Storing Large Amounts of Bitcoins
Cold storage methods, as described earlier, require physical access to information that is not accessible via the Internet. These five storage methods dramatically reduce the risk of theft:
• Paper wallets
• Encrypted paper wallets
• Offline transaction signing
• Fragmented private keys
• Multi-signature addresses
Instead of worrying about cyber-thieves, you only have to worry about local burglars (and only those who are Bitcoin-savvy). Most of these methods are suitable for safely storing large amounts of bitcoins for long periods of time. However, if you are storing a large Bitcoin fortune, consider having a security expert audit your storage method.
Note that you can safely experiment with any of these five methods using an online computer, as long as you use small amounts of bitcoins. Once you are comfortable with a particular method, you'll need either a dedicated offline computer (preferred) or at least a computer you can take offline temporarily.
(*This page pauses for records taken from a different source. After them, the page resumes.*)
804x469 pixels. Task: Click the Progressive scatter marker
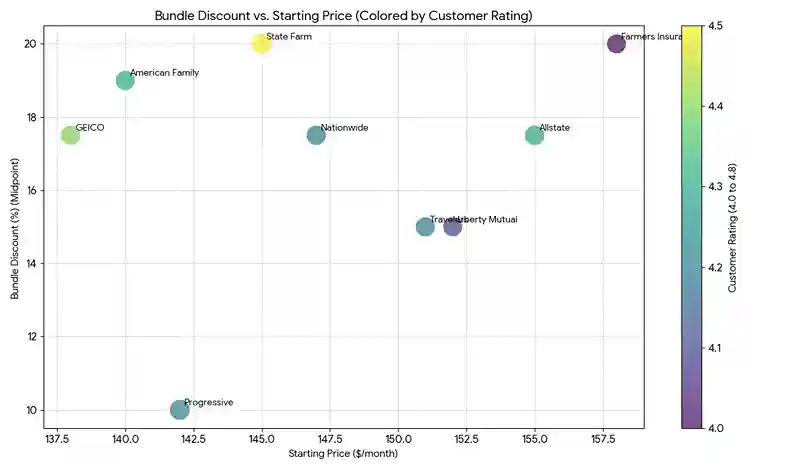(x=180, y=409)
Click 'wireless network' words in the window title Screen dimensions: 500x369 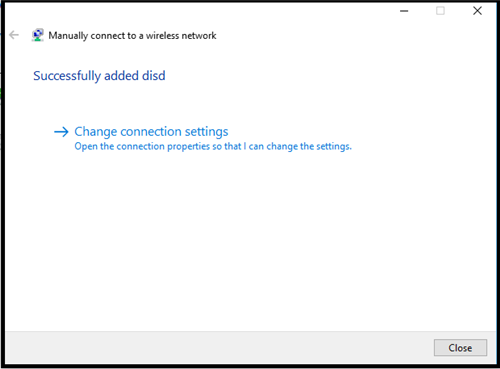[x=181, y=35]

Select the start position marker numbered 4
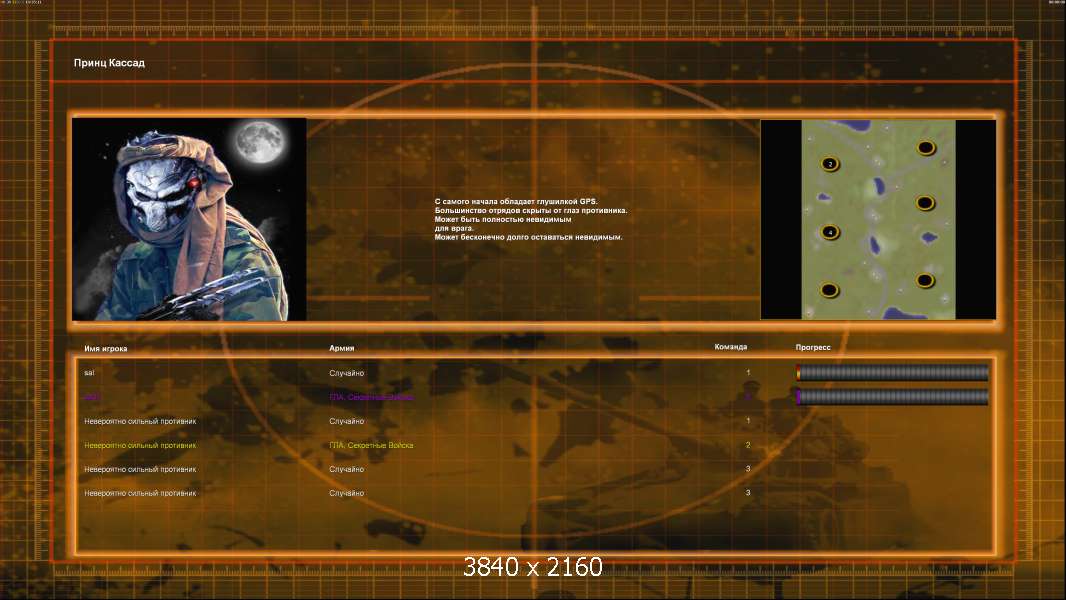(x=829, y=232)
When you're evaluating cold storage methods, it's handy to have the open source Bitcoin wallet generator at bitaddress.org/.
You can download the entire website at bitaddress.org/ and run it on your computer after you disconnect from the Internet.
When you first access the website, you'll be asked to move your cursor over a box of letters and numbers (or type letters) randomly to provide a source of randomness that the site uses to generate a Bitcoin address. The reason you need to do this that it is very challenging for computers to generate random numbers by chance because they follow strict instructions, making the results more predictable. For unimportant applications, such as playing Solitaire on your computer, a mediocre random number generator used to shuffle the virtual deck is no big deal, but for storing money, high-quality randomness is very important.
Using a paper wallet is perhaps one of the simplest and most popular cold storage methods. This involves generating a Bitcoin address and private key on an offline computer and then writing both down on a piece of paper but not saving a copy of the information on the computer itself. You can then store the piece of paper in a file cabinet, a personal safe, or in a safety deposit box at a bank. With the piece of paper safely locked away, you can continue sending bitcoins to the associated Bitcoin address for safekeeping. When you eventually decide to spend your saved bitcoins, you can use the import private key or import paper wallet function that most Bitcoin wallet programs include. At this point, your bitcoins will no longer be in cold storage.
If you want to spend only some of your saved bitcoins and keep the rest in a paper wallet, after importing your private key into a hot wallet, you should immediately store the remainder of your bitcoins in a new paper wallet (paper wallets are one-time use only). But be sure to prepare the new paper wallet ahead of time before importing bitcoins from the old paper wallet.
Alternatively, you can spend a fraction of your paper wallet bitcoins by using a
technique known as offline transaction signing, which is described in "Offline Transaction Signing" on page 40.
Provided you keep the paper private key in a safe place, the paper wallet method is suitable for storing large amounts of bitcoins indefinitely. However, keep in mind such physical risks as flooding and fire. Also, do not scan, take photos of, or expose your paper private key to other methods of duplication, or you will compromise your paper wallet. Your bitcoins are only as safe as the least secure method by which you store your private keys. In particular, consider that some office photocopiers maintain records of every document they copy. The safest way to make a duplicate of your paper wallet, which is recommended, is to clearly handwrite a few extra copies and store those copies securely.